Mt. Wheeler towers about the Great Basin, and due to access on the paved scenic drive, visitors can tour past the 10,000 foot mark of this 13,000 foot mountain. Stop at the Bristlecone Parking Area near Wheeler Peak Campground to hike the Alpine Lakes Loop Trail (2.7 miles), a fairly strenuous climb past two pristine lakes and through high alpine forests. If that’s not for you and your family, other hikes are available. Take care as you climb in altitude: drink lots of water and take it easy until you get used to it!

Stargazing is a major facet of Great Basin National Park’s junior ranger and campground programs, so be sure to attend one of their nighttime presentations or night walks. As (bad) luck would have it, our arrival brought overcast skies, so we missed out on this wonder during our visit!

Where to stay: There are few choices in Baker, NV, so plan ahead! If you’re camping, consider staying in the alpine area of the national park; it’s beautiful, but gets unexpectedly cold at night! If you’re looking for a motel or cabin, your options are limited. We stayed at the Border Inn, which was comfortable enough for a 1-2 night stay (although the rooms are very small). The grounds are nothing to look at (a service station/restaurant/motel complex right on Hwy 50), but the full-service restaurant was friendly and offered a good breakfast, and the stars at night made up for any lack of landscaping or decor. A few other motels/cabins exist in Baker, but after driving past them several times to and from the national park, we felt they were all more or less cut of the same (serviceable) cloth.

Provided material >>
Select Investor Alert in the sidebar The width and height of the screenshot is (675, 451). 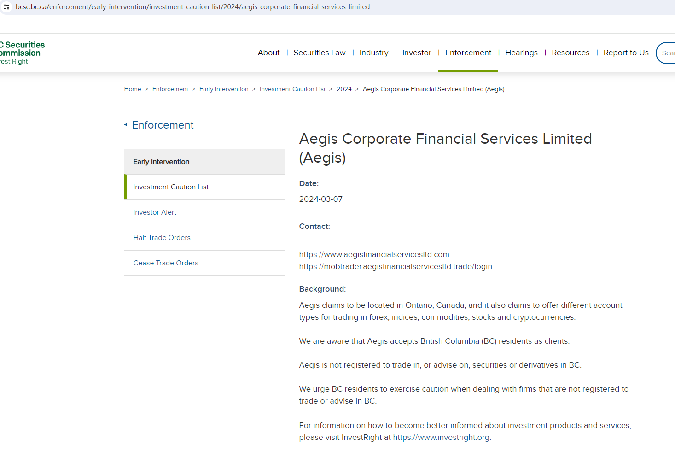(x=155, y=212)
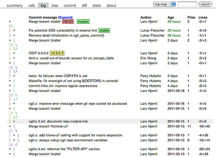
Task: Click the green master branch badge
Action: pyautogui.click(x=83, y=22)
--
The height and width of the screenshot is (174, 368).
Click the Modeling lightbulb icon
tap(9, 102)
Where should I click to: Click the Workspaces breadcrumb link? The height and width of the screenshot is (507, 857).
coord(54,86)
* * *
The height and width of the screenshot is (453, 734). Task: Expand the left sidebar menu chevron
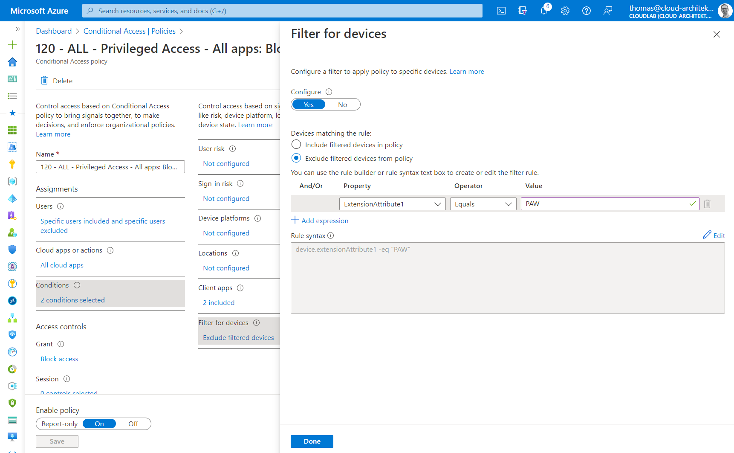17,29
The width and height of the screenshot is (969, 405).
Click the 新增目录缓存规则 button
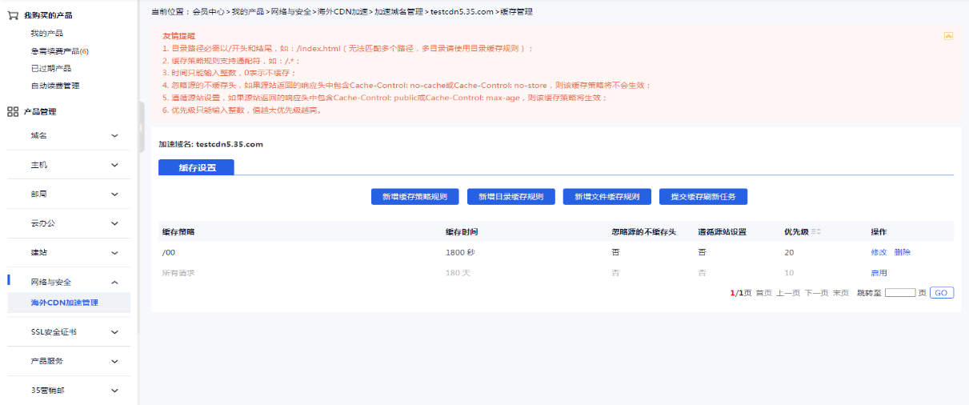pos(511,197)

Work instruction 1 >>
Echo the Great Basin passage word for word, the stretch from "Mt. Wheeler towers" through "used to it!".
Work instruction 2 >>
According to the Great Basin passage, how long is the Alpine Lakes Loop Trail?
The rows come from a separate source and are unrelated to the Great Basin passage.

Task solution 1 >>
Mt. Wheeler towers about the Great Basin, and due to access on the paved scenic drive, visitors can tour past the 10,000 foot mark of this 13,000 foot mountain. Stop at the Bristlecone Parking Area near Wheeler Peak Campground to hike the Alpine Lakes Loop Trail (2.7 miles), a fairly strenuous climb past two pristine lakes and through high alpine forests. If that’s not for you and your family, other hikes are available. Take care as you climb in altitude: drink lots of water and take it easy until you get used to it!

Task solution 2 >>
2.7 miles